The economics of context
Every guide competes for the same scarce resource: the model's context window and attention. The failure mode of enthusiastic teams is not too few guides but too many words — a 2,000-line rules file the model skims, a wiki pasted into AGENTS.md. LangChain's harness lesson applies here: assemble context on the agent's behalf means giving it the right 50 lines, not all 5,000.
Practical budget:
AGENTS.md: ≤150 lines, always loaded — only what applies to every task.- Always-on rules: one or two, ≤30 lines each.
- Glob-scoped rules: as many as you need; each loads only when relevant.
- Skills: unlimited length; loaded only on demand.
Writing an AGENTS.md that works
Structure that has proven itself:
# Agent Guide — <project>
## What this is
Two sentences. Domain, purpose, key constraint.
## Layout
- src/api — HTTP layer (see .cursor/rules/api.mdc)
- src/core — domain logic, pure functions only
- migrations/ — generated; never edit by hand
## Build & test
- npm run dev / npm test / npm run typecheck
- Tests MUST pass before any commit.
## Conventions
- TypeScript strict; no `any` without a comment.
- Never add dependencies without asking.
## Do not touch
- vendor/, generated/, legacy/payments (frozen for audit)Principles:
- Commands over descriptions. "Run
npm test" beats "we value testing". Agents act on imperatives. - Point, don't paste. Link to the scoped rule or skill instead of inlining details ("see
.cursor/rules/api.mdc"). - Say what not to do. Negative space — frozen directories, forbidden patterns — prevents the most expensive mistakes.
- Keep it current. A stale guide is worse than none; the agent follows it confidently. Reviewing
AGENTS.mdbelongs in your definition of done for architectural changes.
Writing rules that fire correctly
A rule has three jobs: apply at the right time, be short enough to be read, and be concrete enough to be checkable.
Scope aggressively. The single biggest rules anti-pattern is alwaysApply: true on everything.
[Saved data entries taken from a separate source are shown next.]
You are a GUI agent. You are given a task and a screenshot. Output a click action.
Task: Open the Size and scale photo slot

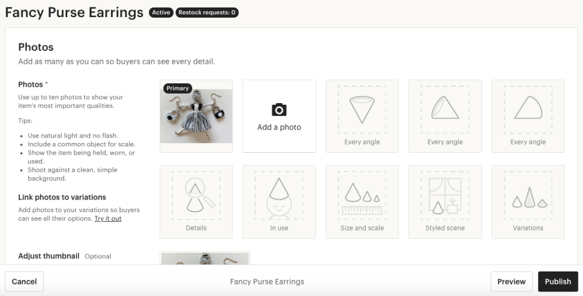click(362, 201)
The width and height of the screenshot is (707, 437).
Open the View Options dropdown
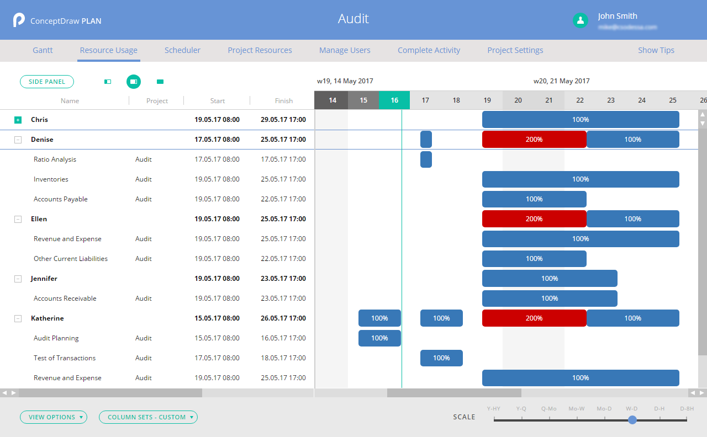click(x=54, y=417)
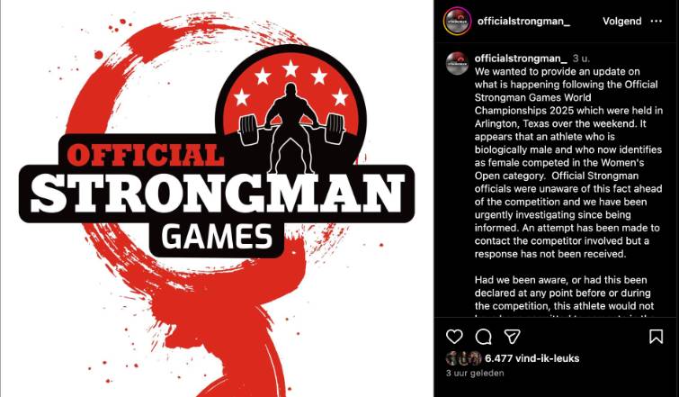The height and width of the screenshot is (397, 679).
Task: Show the 6.477 vind-ik-leuks likes list
Action: coord(532,358)
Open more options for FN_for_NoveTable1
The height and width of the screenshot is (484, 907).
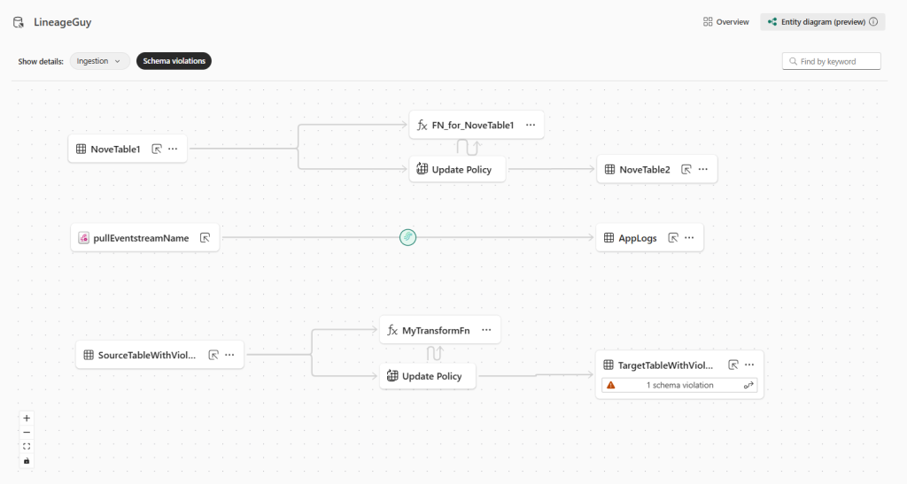(531, 126)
Every always-on rule is loaded for every request — including the request to fix a typo in the README. Scope by glob:
---
description: React component conventions
globs: src/components/**/*.tsx
---One concern per rule. api.mdc, testing.mdc, styling.mdc — not everything.mdc. Small rules are diffable, reviewable, and independently scopeable.
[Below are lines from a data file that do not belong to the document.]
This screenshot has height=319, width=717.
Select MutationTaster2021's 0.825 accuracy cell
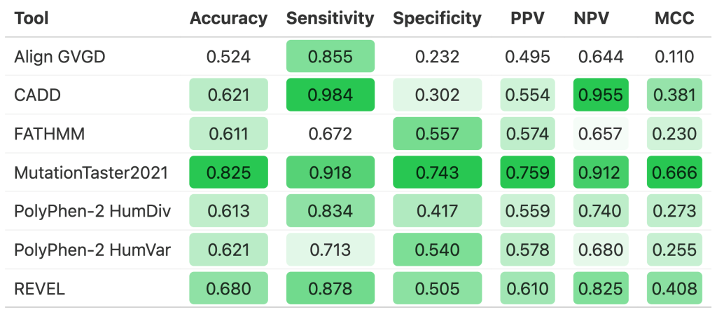pyautogui.click(x=228, y=172)
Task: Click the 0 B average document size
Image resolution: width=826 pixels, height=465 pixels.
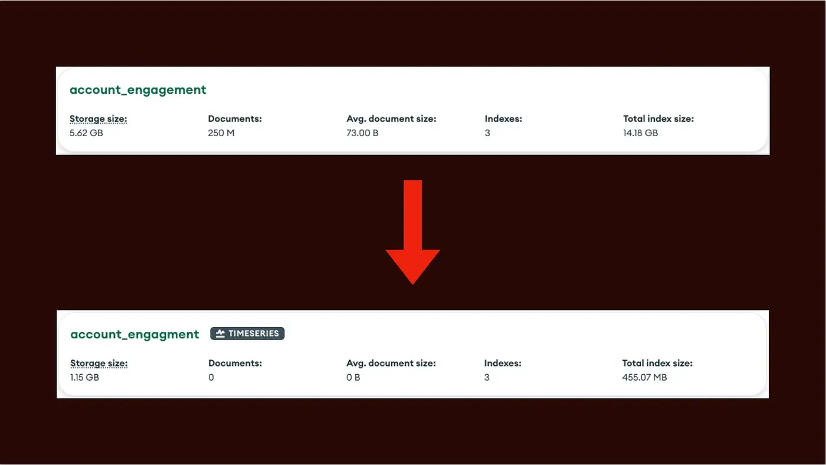Action: coord(353,377)
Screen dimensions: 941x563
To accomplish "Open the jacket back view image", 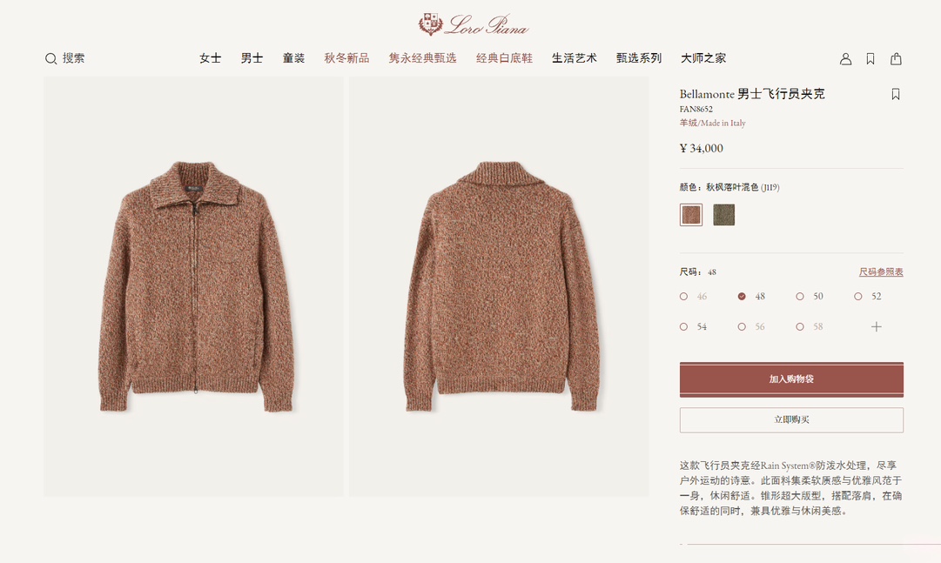I will [500, 287].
Concrete and checkable. "Write good tests" guides nothing. "Every new export in src/core needs a unit test in the sibling __tests__ folder" guides — and a reviewer (or a sensor) can verify it.
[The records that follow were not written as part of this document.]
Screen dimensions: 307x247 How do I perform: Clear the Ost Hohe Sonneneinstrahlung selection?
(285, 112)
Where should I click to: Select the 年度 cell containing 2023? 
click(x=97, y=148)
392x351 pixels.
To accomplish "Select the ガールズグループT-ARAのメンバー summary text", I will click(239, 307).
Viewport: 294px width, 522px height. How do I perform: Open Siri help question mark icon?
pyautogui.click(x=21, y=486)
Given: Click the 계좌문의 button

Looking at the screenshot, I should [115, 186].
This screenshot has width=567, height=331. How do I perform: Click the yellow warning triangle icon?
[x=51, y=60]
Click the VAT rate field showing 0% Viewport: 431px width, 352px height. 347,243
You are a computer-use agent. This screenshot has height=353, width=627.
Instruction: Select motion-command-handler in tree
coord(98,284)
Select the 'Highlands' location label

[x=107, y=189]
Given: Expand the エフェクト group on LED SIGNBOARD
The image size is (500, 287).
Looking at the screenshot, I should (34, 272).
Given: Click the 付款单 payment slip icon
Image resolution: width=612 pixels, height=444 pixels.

Show, then tell. A 5-line code example of the right pattern outperforms three paragraphs describing it.
Skills: the procedural layer
Anything that reads like a runbook belongs in a skill, not a rule:
- Deploy and release procedures
- Database migration workflows
- "How to add a new API endpoint end-to-end"
- Incident debugging playbooks
Skill quality hinges on the description, because that's all the agent sees when deciding to load it. Compare:
description: Deployment stuff # never triggersdescription: Use when the user asks to deploy, release, or ship to
production; covers tagging, the pipeline, rollback, and smoke tests.Write descriptions as trigger conditions ("Use when…"), ≥40 characters, naming the words a user would actually say.
Commands: encode your team's verbs
Commands are guides for humans and agents at once: /review, /release, /new-endpoint document how your team works in an executable form. A good command prompt states the workflow, the quality bar, and the stopping condition:
# /review
Review the current diff against AGENTS.md and .cursor/rules/.
Report findings ordered by severity with file:line references.
Do not fix anything unless explicitly asked.Bootstrap scripts and templates
Fowler lists bootstrap tooling among feedforward controls: generators and templates that start the agent from a known-good skeleton (npm run new:endpoint, a service template with observability wired in). When a pattern must be repeated exactly, a generator beats a description of the pattern — determinism again. Mention such scripts in AGENTS.md so agents use them instead of hand-rolling.
How guides fail, and what catches it
| Failure | Symptom | Countermeasure |
|---|---|---|
| Stale guide | Agent follows outdated convention | Review harness files in PRs touching architecture |
| Bloated context | Agent ignores mid-file instructions | Scope rules; move procedures to skills |
| Vague guidance | Agent interprets creatively | Make rules concrete and checkable |
| Guide ignored | Same mistake recurs | Escalate to a sensor or a hook (chapters 4–5) |
That last row is the bridge to the next chapter: guides are suggestions, and some suggestions need to become checks.